Ministers' Business Meeting
By Calvin Eash, Pastor of Bowlings Creek Mennonite Church, Buckhorn, Kentucky
One thought that comes to mind when asked to do a report on a business meeting is how can one write something informative and enlightening on a "boring" meeting? Go ahead and call me strange but I personally do not find it all that boring. During the songs of worship I have a hard time deciding whether to blend my voice in praise with all the others or just sit and listen while my heart is lifted toward heaven.
By attending the business meetings one can get a feel of the pulse of the Conference. I have been sensing love and respect toward the congregations who have left or are wishing to leave by the hesitancy as the reports are read, or in the individual conversations where we ask how they are doing, or in the applause for the offer from a departing congregation to assist with future Conference meetings. I know I am a relative newcomer and it may not have always been that way before I came on board, but I am encouraged by what I have been observing since becoming a pastor. There is the heartfelt concern for the needs of others as prayer requests are dealt with personally, rather than a generic Lord-bless-all-the-sick-and-needy-amen type of prayer.
When we break for lunch we catch up on how old friends are doing, make new acquaintances, discuss agenda items, weather, farming, family, church, etc. As reports are given by representatives to other Mennonite entities such as MCC, Mennonite World Conference, or church-related colleges, I hear concern over doctrinal positions not like our own, but also see how we can be a voice for truth and change by prayer, faithfulness to the Scriptures, and living in the love of Christ. It gives one a sense of belonging to a bigger family, an identity beyond one's own church community.
The financial reports are more than just shuffling a bunch of numbers. They show we do still have sensitivity to needs and can rise to the occasion (like helping RBC finish the year in the black when things looked bleak). But it also makes us ask where our treasure (and our heart) is when our mission agency, reaching out with the love of Christ to a world headed for hell, struggles to meet budgetary demands. Many thanks to those who are doing their part. If all of us took "ownership" in the work of RMM, how much more could be done to build the kingdom of God. While Levi Miller of the Stewardship Committee may have said it in jest, perhaps we do need to offer a course in financial management at RBC.
The Home School Legal Defense Association says the price of home school freedom is constant vigilance. So it is with CMC. The price of maintaining our identity as a conference is prayerful consideration as we vote on board members, committees and representatives. And careful deliberation on how to best express amendments to the CMC Constitution; that is, does it properly communicate who we are and where we are going as a conference? I sense an underlying question of how do we ask about the old paths and walk therein (Jeremiah 6:16) while reaching out to a constantly changing world?
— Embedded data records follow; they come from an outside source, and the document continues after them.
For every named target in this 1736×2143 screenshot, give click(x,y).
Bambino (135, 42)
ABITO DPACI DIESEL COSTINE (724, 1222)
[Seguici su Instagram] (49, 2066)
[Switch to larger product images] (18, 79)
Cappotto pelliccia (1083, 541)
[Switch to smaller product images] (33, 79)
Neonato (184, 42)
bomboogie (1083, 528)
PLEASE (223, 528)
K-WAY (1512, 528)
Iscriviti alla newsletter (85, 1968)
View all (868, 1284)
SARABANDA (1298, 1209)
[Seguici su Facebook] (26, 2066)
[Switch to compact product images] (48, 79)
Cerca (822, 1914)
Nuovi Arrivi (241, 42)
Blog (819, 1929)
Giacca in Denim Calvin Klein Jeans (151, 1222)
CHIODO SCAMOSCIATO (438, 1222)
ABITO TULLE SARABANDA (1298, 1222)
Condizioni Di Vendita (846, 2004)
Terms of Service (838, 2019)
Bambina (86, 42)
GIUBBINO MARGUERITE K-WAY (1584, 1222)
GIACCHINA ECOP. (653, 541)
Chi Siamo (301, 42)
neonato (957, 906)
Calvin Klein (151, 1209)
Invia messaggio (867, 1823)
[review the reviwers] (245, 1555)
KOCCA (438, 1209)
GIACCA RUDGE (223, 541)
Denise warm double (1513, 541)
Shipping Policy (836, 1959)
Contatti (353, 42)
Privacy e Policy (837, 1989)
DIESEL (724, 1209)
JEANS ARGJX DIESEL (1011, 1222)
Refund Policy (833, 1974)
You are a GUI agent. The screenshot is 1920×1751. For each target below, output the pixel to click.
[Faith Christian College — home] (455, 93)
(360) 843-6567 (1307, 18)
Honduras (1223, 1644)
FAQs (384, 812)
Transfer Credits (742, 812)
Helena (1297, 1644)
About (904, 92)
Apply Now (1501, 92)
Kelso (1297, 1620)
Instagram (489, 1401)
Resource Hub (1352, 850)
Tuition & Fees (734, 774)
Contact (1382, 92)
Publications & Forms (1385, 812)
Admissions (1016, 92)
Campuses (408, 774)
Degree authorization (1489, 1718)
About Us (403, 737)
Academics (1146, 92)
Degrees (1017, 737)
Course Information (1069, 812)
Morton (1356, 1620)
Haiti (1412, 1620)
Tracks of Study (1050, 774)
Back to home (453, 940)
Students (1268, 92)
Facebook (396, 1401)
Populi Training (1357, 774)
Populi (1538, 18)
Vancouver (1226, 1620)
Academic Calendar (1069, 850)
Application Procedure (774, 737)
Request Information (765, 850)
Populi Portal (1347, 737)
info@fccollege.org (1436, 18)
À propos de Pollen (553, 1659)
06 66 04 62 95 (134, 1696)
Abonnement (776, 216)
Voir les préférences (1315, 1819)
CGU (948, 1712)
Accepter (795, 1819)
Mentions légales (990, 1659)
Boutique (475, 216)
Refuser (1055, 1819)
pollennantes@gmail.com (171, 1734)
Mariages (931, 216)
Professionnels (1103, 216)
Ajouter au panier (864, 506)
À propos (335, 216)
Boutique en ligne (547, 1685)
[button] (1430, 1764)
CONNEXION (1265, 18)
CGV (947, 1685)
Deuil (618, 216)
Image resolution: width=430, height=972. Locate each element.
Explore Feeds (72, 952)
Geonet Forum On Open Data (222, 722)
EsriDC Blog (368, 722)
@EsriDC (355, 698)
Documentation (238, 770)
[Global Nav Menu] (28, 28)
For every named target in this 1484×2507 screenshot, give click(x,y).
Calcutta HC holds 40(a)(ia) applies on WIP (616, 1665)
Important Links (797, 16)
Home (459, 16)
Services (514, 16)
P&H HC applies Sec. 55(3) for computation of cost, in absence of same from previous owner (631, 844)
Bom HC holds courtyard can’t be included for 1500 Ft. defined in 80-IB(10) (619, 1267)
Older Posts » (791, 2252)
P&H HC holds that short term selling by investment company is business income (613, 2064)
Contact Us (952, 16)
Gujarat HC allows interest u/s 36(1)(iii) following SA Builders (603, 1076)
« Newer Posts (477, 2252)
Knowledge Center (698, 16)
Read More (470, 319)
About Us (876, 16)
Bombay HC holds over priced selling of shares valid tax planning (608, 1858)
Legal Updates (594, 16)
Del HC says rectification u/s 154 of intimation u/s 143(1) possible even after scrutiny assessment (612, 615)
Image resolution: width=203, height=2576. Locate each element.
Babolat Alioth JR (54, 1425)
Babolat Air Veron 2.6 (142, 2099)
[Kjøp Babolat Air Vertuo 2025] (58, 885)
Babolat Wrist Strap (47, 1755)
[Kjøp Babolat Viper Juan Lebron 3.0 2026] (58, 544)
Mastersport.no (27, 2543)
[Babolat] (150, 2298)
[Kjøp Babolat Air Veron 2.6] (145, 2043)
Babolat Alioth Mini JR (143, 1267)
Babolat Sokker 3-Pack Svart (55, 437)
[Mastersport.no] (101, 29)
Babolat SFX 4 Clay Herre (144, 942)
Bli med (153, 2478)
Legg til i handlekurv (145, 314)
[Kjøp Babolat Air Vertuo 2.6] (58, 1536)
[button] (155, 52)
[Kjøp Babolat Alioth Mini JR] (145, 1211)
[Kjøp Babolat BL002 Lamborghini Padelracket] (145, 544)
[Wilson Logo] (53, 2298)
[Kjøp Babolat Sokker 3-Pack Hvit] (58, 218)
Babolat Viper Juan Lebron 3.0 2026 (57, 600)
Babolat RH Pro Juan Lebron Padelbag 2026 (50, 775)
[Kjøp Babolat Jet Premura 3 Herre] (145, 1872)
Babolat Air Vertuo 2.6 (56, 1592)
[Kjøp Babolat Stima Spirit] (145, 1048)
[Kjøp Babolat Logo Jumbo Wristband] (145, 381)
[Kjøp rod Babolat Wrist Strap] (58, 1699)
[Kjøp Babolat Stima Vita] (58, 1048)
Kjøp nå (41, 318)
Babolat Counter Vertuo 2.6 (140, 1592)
Is the Business Meeting all tedious discussion? No. There are moments of humor also, as when a quartet sang a "hymn" in honor of Dale Keffer's departure from the RMM board. Someone needs to encourage the talented songwriter(s) to write some hymns and choruses for use in our churches. And has Levi Miller ever considered "mentoring" someone on the art of finding tasteful cartoons to show on the overhead projector? (Thanks for helping us laugh at ourselves). Boring? I think I can find it a bit more stimulating than say . . . trying to coax a little dimpled ball out of a sand trap.